Copy the material below verbatim from the line with "Click the Product Qty column header" to the line with "Open the Loyalty Deals tab", both lines included, omitting pictures and every line outside that range.

» Data for review
****

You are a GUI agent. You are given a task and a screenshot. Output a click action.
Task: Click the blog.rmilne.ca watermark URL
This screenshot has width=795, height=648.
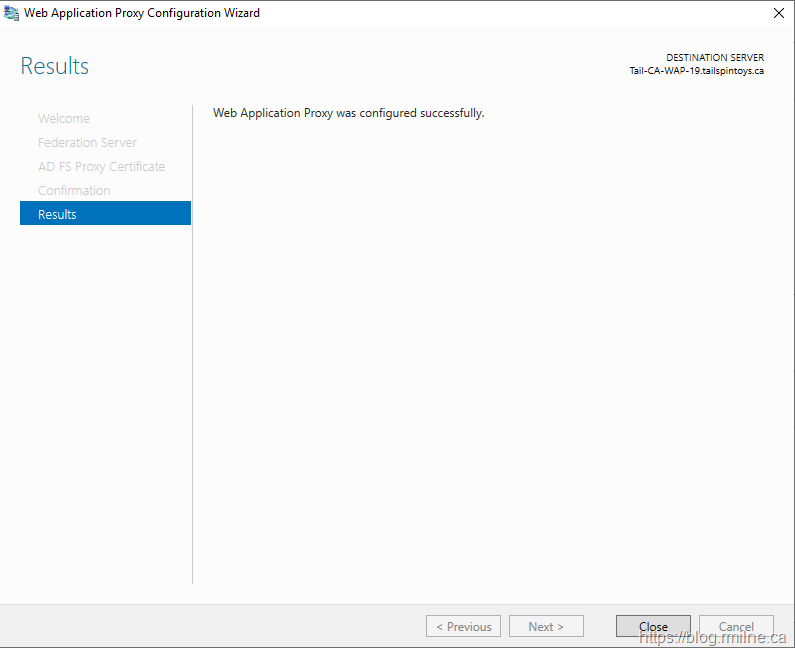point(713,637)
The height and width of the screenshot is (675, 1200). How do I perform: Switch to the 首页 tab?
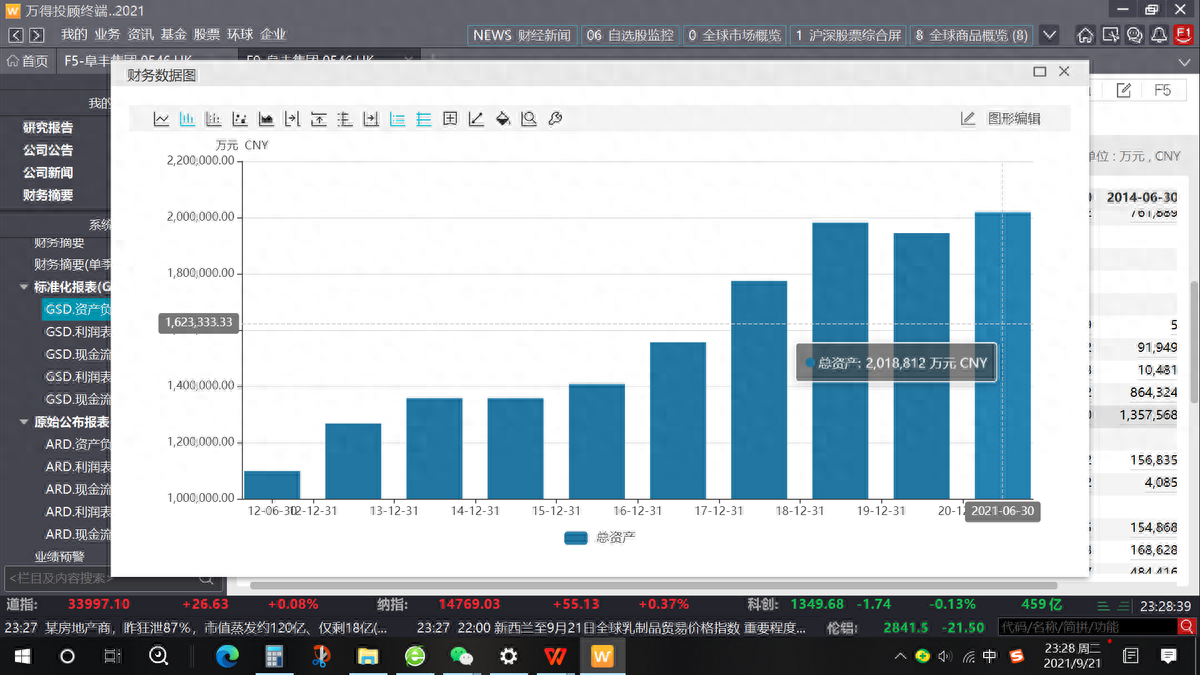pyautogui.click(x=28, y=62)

****

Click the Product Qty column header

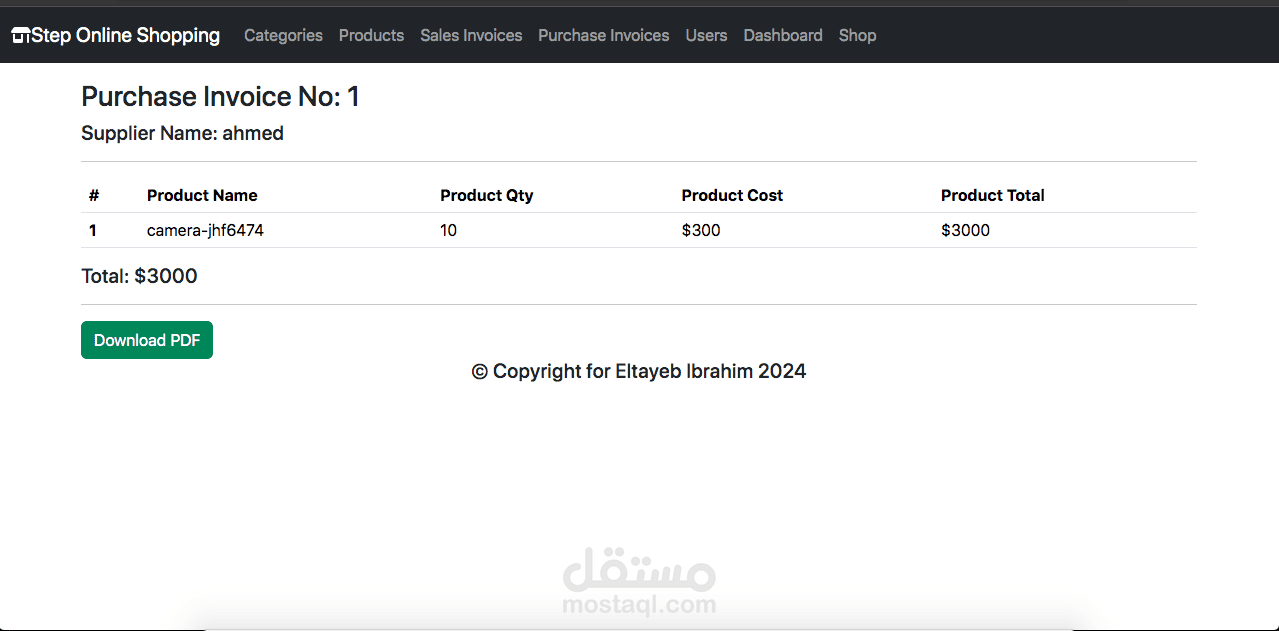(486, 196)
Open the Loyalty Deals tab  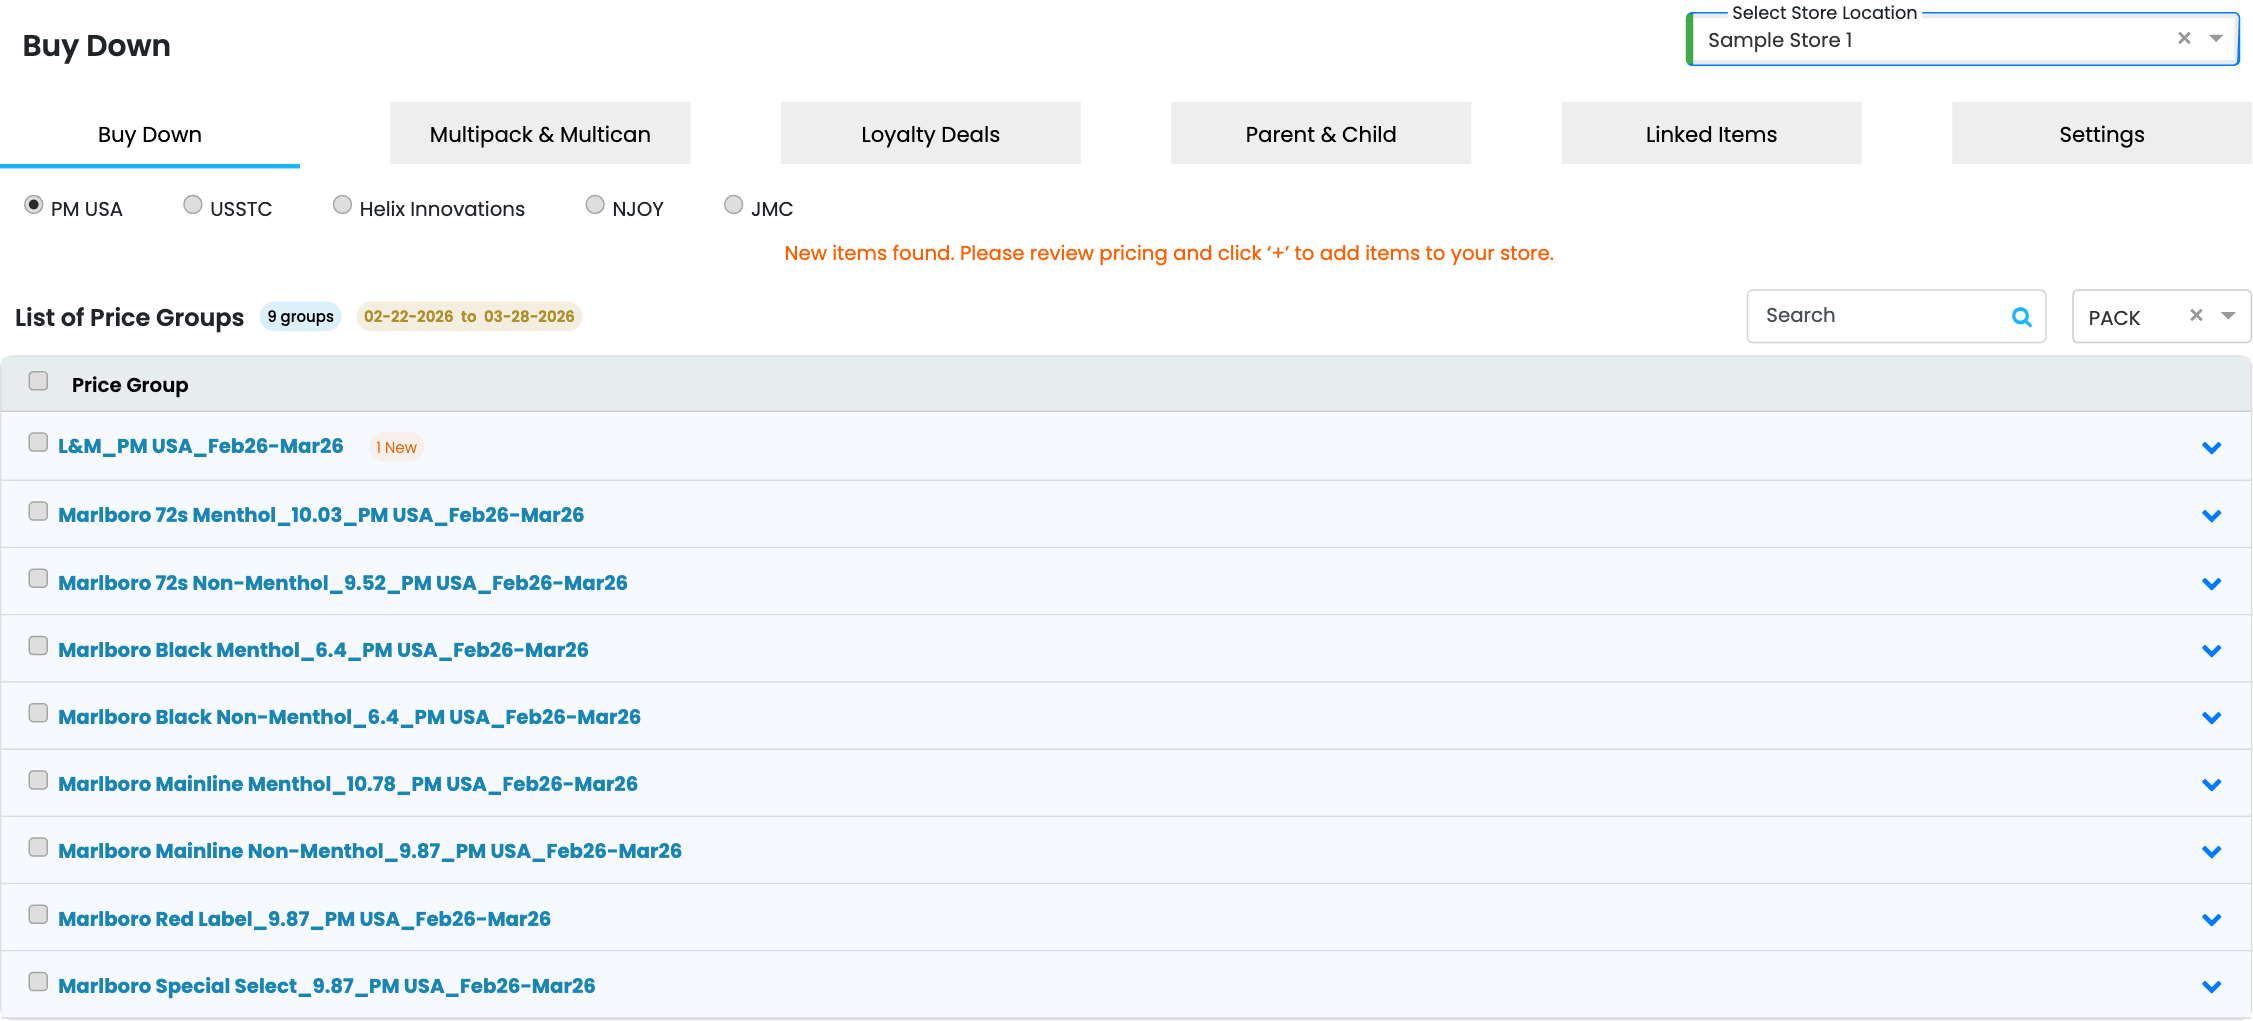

****

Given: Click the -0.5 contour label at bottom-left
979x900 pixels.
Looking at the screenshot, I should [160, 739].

****

» Expected output
Click the Product Qty column header

(486, 196)
Open the Loyalty Deals tab  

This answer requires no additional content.